The back of Australian journalist John Helmer’s memoir The Man Who Knows Too Much About Russia contains an endorsement from Euromaidan Press describing him as one of a group of ‘Pro Kremlin leftists and liberals … who echo the Kremlin’s anti-Ukrainian propaganda’. I take it that Helmer, who reported from Russia for about 30 years, considers being insulted by Euromaidan Press a sort of compliment. The charge that he’s a ‘pro-Kremlin’ propagandist is not, however, unusual. A couple of years ago, Helmer hit the headlines here in Canada when he used his blog Dancing with Bears to spread the story of the Nazi connections of Canadian foreign minister Chrystia Freeland’s grandfather. This was rapidly denounced by Freeland and Prime Minister Trudeau as ‘Russian disinformation’, as if Helmer was simply doing the bidding of the Russian government. A report by the Ottawa-based Macdonald-Laurier Institution about Russian disinformation similarly remarked that ‘Recent articles on Helmer’s blog also promote other Kremlin positions’, and commented that, ‘John Helmer is also a regular contributor to a well-known anti-Semitic, pro-Kremlin media platform called Russia Insider.’ (I suspect this isn’t true and Russian Insider has just republished stuff from Dancing with Bears). Suffice it to say that Helmer is not much loved by the Russophobic wing of the Western political spectrum.

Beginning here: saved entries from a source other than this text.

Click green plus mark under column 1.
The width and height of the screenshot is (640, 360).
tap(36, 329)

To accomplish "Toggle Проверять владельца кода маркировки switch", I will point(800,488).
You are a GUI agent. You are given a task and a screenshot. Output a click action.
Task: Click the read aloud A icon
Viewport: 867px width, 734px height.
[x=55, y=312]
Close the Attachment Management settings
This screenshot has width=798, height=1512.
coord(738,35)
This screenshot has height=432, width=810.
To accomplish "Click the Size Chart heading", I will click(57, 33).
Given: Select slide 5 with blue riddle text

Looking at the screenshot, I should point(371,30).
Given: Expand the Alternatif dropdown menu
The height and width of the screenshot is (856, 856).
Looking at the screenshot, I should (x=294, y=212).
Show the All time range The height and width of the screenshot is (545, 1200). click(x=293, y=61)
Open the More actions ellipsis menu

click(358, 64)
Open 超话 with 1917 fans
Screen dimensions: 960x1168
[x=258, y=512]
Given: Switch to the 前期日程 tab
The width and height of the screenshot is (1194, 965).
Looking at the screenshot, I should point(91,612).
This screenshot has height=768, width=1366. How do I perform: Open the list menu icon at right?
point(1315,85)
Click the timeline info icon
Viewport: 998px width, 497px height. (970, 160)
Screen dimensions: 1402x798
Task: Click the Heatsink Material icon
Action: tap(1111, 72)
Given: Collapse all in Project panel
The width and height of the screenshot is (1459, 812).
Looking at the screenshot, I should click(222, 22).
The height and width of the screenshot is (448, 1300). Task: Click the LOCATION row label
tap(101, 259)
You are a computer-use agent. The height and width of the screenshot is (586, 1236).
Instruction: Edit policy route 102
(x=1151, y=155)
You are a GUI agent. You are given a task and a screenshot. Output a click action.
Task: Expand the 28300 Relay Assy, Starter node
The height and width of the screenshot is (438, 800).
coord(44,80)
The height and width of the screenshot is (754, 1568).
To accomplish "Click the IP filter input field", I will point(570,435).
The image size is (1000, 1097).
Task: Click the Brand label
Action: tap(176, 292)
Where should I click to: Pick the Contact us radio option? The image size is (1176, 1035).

You’d think, then, that The Man Who Knows Too Much About Russia would be full of pro-Kremlin propaganda, painting Russia in glorious colours as a land of milk of honey. If so, you’ll be very surprised. This isn’t a book which makes Russians – or anybody else for that matter – look good at all. The first half is primarily an account of Helmer’s near-fatal dealings with the Russian aluminium company Rusal and its owner Oleg Deripaska. Helmer recounts how two Rusal agents attempted to bribe him to write a positive review of Rusal prior to the company’s attempt to sell shares on the Hong Kong Stock Exchange. When Helmer refused to do so, but instead published articles indicating that Rusal was in financial trouble, three armed goons turned up at his apartment and attempted to gain entry. Wisely, Helmer and his wife refused to let them in, but instead called the police, who soon arrested them and found in their possession not only weapons but also incriminating documents linking them to Rusal. It seemed like a pretty clear case of attempted murder, and the police, according to Helmer, were keen to press charges.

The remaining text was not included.